Doing Statistical Analysis in Excel

Pages: 12 (3520 words) Published: June 19, 2013
Doing Statistical Analysis
Excel provides a large number of statistical functions. These and the tools in the Analysis ToolPak cover most types of statistical analysis that you would need to do in finance and include in your models.

Many people look at functions as "black boxes." You input the arguments, and the functions provide the answers. In a way this view is true, but it is also dangerous - you may use a function or tool incorrectly or misinterpret the results. So take the time to know the underlying statistical theory before using any of these functions or tools.

We will be using will use the monthly return data for the S&P 500 from Feb 1950 to Feb 2009. In column C 1 have calculated the monthly ordinary (uncompounded) returns using formulas such as = (B2-B3)/B3*100 in C2 and in column D the monthly continuously compounded returns using formulas such as =LN(B2/B3)*100 in D2. For financial work we generally use continuously compounded returns, although for the purpose of this chapter either return will be fine.

Obviously, we can calculate monthly returns starting one month after the date of the first data point, that is, starting in March 1950.

Descriptive Statistics
For any data set you often want to calculate certain descriptive statistics such as mean, standard deviation, and median. The Analysis ToolPak offers a tool called Descriptive Statistics that calculates in one step many of the most common descriptive statistics for a data set.

Example 1: Refer to the excel file: “Doing Statistical Analysis.xlsx” SP 500 Monthly Returns Worksheet. Perform Descriptive Statistical Analysis. Show the 5th largest and smallest data values in the set also.
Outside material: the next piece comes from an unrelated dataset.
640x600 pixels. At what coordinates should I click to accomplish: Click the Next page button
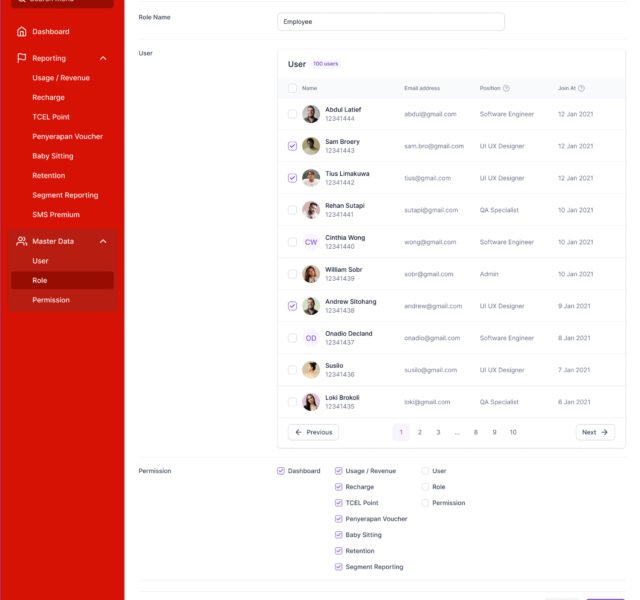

Data Analysis Data Analysis Descriptive Statistics. In the Input Range enter the range for returns using the pointing method. Under Output options select New Worksheet Ply. Further down select all the four boxes, enter 95% next to Confidence Level for Mean and 5 in each of the two boxes below it. Click OK.

You are probably already familiar with the descriptive statistics calculated by this tool. Some more detail is as follows:

AVERAGE
Returns the arithmetic average (mean) of its arguments that are numbers. Includes zeros in the calculations but ignores text and other values.

GEOMEAN
Returns the geometric mean of an array or range of positive numbers. If there are 10 numbers in the dataset, they are multiplied and then the 10th root is taken (which is the same as raising it to the power of 1/10).

Example 2: If the annual return for an investment for the past three years were 15%, -20%, and 5%, calculate the arithmetic mean and geometric mean. Which one is correct?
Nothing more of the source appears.